The Toronto-based retailer reported profits of $105.8 million in the quarter, compared to $122.8 million.
The company spent nearly $30 million more in quarterly expenses, as it dealt with costs associated with buying Forzani, the parent of SportChek and Athletes World. But Canadian Tire also spent more to beef up automotive infrastructure.
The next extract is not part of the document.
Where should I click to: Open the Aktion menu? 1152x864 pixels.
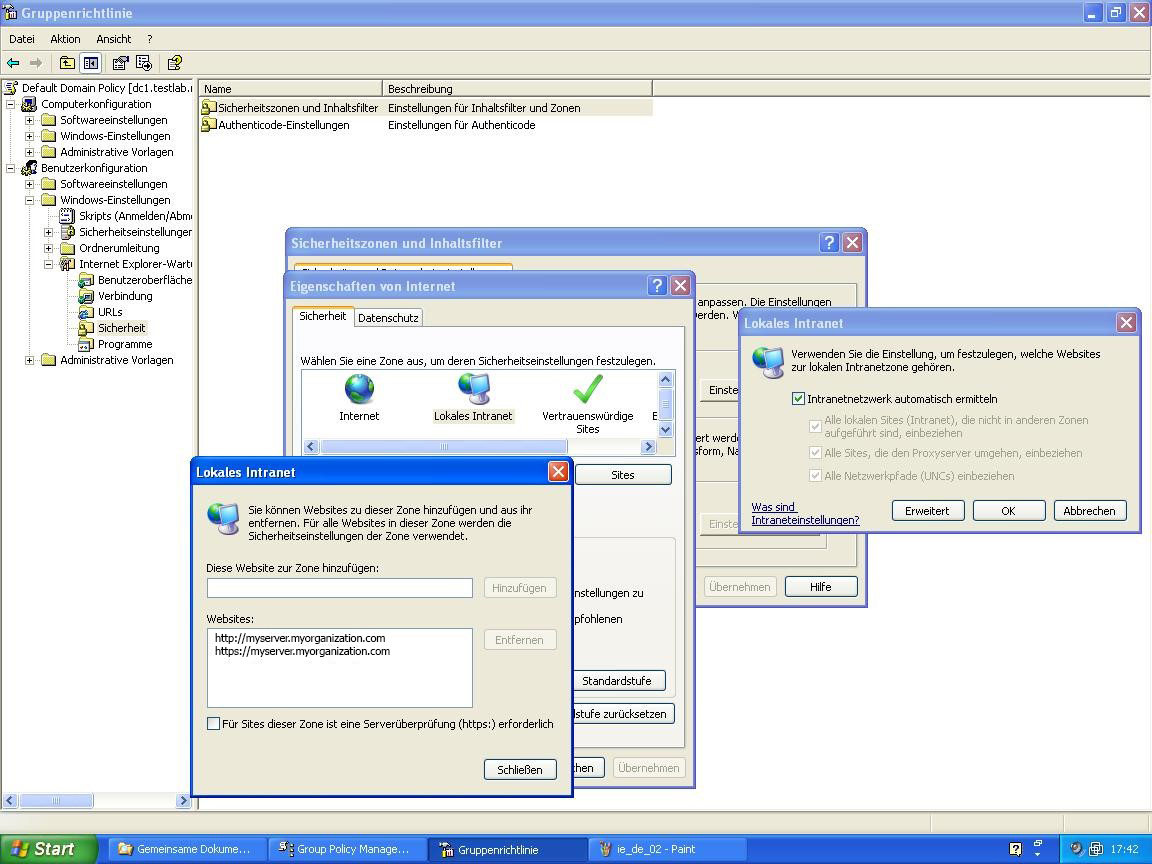click(65, 39)
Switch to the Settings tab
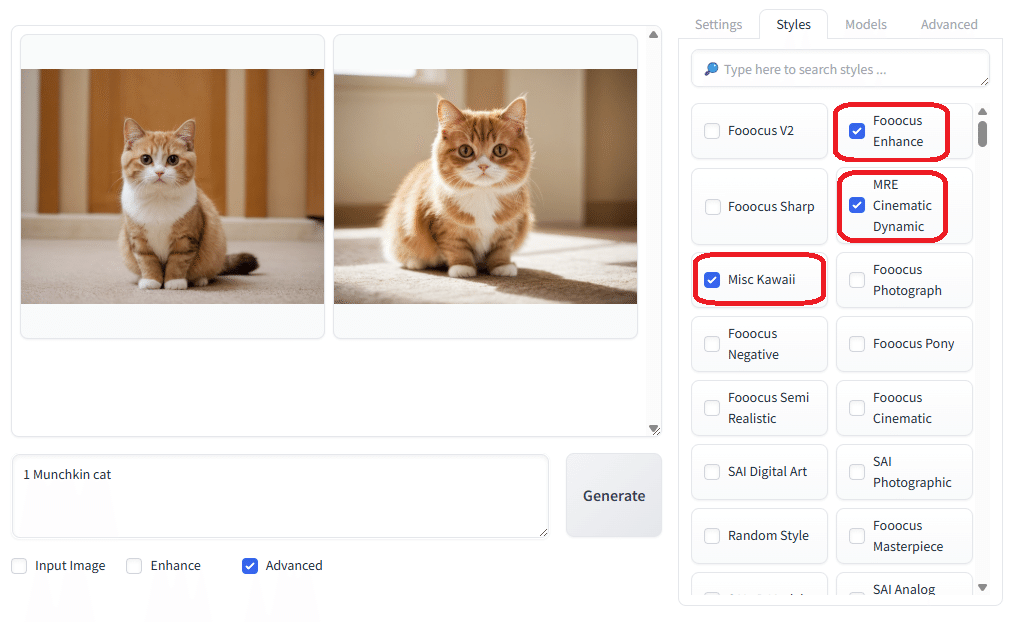Viewport: 1019px width, 622px height. (718, 25)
The company has been in the process of ramping up the offerings and installing interactive kiosks in its automotive department.
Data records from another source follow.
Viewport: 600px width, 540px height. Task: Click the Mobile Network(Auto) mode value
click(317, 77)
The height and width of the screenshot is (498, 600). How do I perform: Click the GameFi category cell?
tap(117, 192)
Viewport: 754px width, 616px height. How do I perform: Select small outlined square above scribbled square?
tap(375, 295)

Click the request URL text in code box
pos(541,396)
“Sales and revenue were strong this quarter and we are continuing to meet our expectations in key areas, such as automotive, kitchen and backyard living,” president and CEO Stephen Wetmore said in a statement.
Canadian Tire, which sells everything from sporting equipment, to hardware, to patio furniture, said its retail sales grew 5.1 per cent to $3.01 billion, due to strong sales in its backyard living, kitchen, and household cleaning departments.
But the company said this growth was partially offset by lower sales in some of its departments, due to the cool, wet weather at the beginning of the quarter.
“In weather-related categories such as outdoor tools and gardening, we had a weak start to the quarter but finished with a strong June and with positive momentum continuing into July,” Wetmore said.
Canadian Tire said retail sales at its gas bars grew 22.8 per cent due to higher gas prices, and the opening of new gas stations along major Ontario highways.
Canadian Tire’s financial services unit took a big hit, with earnings before interest, taxes, depreciation and amortization (EBITDA) dropping 13.4 per cent to $65.8 million.
Revenue in the division decreased 2.9 per cent to $234.8 million, mainly due to the fact that auto club services revenue was reported in the retail division’s results, where it had been included in financial services last year.
Stripping out the effect of that change, Canadian Tire said financial services revenue declined slightly on a small drop in average credit card receivables.
The second quarter earnings were equal to $1.29 per share, compared to $1.50 per share a year earlier. Analysts polled by Thomson Reuters had predicted earnings per share of $1.48 this year.
Canadian Tire said overall revenue at the company increased 4.1 per cent to $2.57 billion from $2.47 billion.
The company has offered $771-million to buy the Forzani Group Ltd. (TSX: FGL), which operates some 500 stores in malls under various banners, including Sport Chek and Athletes World, but also more niche brands like Nevada Bob’s Golf and Hockey Experts.
Canadian Tire has long sold basic sporting equipment such as skates and bikes, but the Forzani purchase will allow it to cater to 18-to-35-year-olds who tend to shop in malls for more specific equipment and trendier brands.
The transaction will make Canadian Tire owner of the No. 1 and No. 2 sporting goods retail chains in the country.
This month, the retailer said it has received clearance from the Competition Bureau for its takeover of Forzani (TSX: FGL).
Canadian Tire is diversifying its offerings as it begins to sell large appliances such as stoves or dishwashers by the end of next year and increases its product assortment at its living aisles — which include kitchens, storage, home decor, and cleaning.
The move will put Canadian Tire in competition with retailers such as home-improvement retailers Home Depot, Lowes, and Rona (TSX: RON), The Bay and Sears department stores and furniture stores owned by The Brick (TSX: BRK) and Leon’s (TSX: LNF).